◆ Instructions to follow ◆
The entries shown next need to be written again word for word.
*** Opening of Available data ***
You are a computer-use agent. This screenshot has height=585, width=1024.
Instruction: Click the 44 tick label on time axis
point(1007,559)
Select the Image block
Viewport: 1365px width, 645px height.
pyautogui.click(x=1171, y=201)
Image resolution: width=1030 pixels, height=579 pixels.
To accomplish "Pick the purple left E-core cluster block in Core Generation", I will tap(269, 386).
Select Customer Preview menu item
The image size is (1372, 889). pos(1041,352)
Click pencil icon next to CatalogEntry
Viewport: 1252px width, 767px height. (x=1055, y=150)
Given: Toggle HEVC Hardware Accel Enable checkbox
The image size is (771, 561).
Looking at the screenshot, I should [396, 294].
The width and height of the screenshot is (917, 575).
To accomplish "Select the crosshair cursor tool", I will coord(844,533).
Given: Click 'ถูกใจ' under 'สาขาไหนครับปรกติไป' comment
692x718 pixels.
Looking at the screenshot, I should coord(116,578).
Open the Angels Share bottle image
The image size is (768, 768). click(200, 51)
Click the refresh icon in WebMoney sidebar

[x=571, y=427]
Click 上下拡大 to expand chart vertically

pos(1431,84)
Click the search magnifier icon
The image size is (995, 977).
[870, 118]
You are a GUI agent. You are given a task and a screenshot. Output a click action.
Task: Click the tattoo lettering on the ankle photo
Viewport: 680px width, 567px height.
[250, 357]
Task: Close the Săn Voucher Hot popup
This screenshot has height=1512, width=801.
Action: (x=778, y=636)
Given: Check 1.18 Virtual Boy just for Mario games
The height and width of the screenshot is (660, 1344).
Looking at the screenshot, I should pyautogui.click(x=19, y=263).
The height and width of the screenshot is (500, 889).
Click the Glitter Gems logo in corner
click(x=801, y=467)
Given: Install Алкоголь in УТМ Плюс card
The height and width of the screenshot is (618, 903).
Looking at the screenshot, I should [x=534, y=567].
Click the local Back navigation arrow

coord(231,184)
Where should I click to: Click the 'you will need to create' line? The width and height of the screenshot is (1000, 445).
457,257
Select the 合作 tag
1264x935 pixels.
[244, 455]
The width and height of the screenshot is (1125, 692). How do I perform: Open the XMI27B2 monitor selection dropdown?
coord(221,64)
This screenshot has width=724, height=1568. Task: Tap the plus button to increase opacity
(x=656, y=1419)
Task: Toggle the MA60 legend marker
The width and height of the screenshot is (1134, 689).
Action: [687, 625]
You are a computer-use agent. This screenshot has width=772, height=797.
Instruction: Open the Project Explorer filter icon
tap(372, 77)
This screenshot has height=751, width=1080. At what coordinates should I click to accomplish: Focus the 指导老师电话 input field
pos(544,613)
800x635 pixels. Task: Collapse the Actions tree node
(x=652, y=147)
*** Close of Available data ***
◆ Result below ◆
You are a computer-use agent. This screenshot has height=585, width=1024.
Instruction: Click the 44 tick label on time axis
point(1007,559)
Select the Image block
Viewport: 1365px width, 645px height.
pyautogui.click(x=1171, y=201)
Image resolution: width=1030 pixels, height=579 pixels.
To accomplish "Pick the purple left E-core cluster block in Core Generation", I will tap(269, 386).
Select Customer Preview menu item
The image size is (1372, 889). pos(1041,352)
Click pencil icon next to CatalogEntry
Viewport: 1252px width, 767px height. (x=1055, y=150)
Given: Toggle HEVC Hardware Accel Enable checkbox
The image size is (771, 561).
Looking at the screenshot, I should [396, 294].
The width and height of the screenshot is (917, 575).
To accomplish "Select the crosshair cursor tool", I will coord(844,533).
Given: Click 'ถูกใจ' under 'สาขาไหนครับปรกติไป' comment
692x718 pixels.
Looking at the screenshot, I should coord(116,578).
Open the Angels Share bottle image
The image size is (768, 768). click(200, 51)
Click the refresh icon in WebMoney sidebar

[x=571, y=427]
Click 上下拡大 to expand chart vertically

pos(1431,84)
Click the search magnifier icon
The image size is (995, 977).
[870, 118]
You are a GUI agent. You are given a task and a screenshot. Output a click action.
Task: Click the tattoo lettering on the ankle photo
Viewport: 680px width, 567px height.
[250, 357]
Task: Close the Săn Voucher Hot popup
This screenshot has height=1512, width=801.
Action: (x=778, y=636)
Given: Check 1.18 Virtual Boy just for Mario games
The height and width of the screenshot is (660, 1344).
Looking at the screenshot, I should pyautogui.click(x=19, y=263).
The height and width of the screenshot is (500, 889).
Click the Glitter Gems logo in corner
click(x=801, y=467)
Given: Install Алкоголь in УТМ Плюс card
The height and width of the screenshot is (618, 903).
Looking at the screenshot, I should [x=534, y=567].
Click the local Back navigation arrow

coord(231,184)
Where should I click to: Click the 'you will need to create' line? The width and height of the screenshot is (1000, 445).
457,257
Select the 合作 tag
1264x935 pixels.
[244, 455]
The width and height of the screenshot is (1125, 692). How do I perform: Open the XMI27B2 monitor selection dropdown?
coord(221,64)
This screenshot has width=724, height=1568. Task: Tap the plus button to increase opacity
(x=656, y=1419)
Task: Toggle the MA60 legend marker
The width and height of the screenshot is (1134, 689).
Action: [687, 625]
You are a computer-use agent. This screenshot has width=772, height=797.
Instruction: Open the Project Explorer filter icon
tap(372, 77)
This screenshot has height=751, width=1080. At what coordinates should I click to accomplish: Focus the 指导老师电话 input field
pos(544,613)
800x635 pixels. Task: Collapse the Actions tree node
(x=652, y=147)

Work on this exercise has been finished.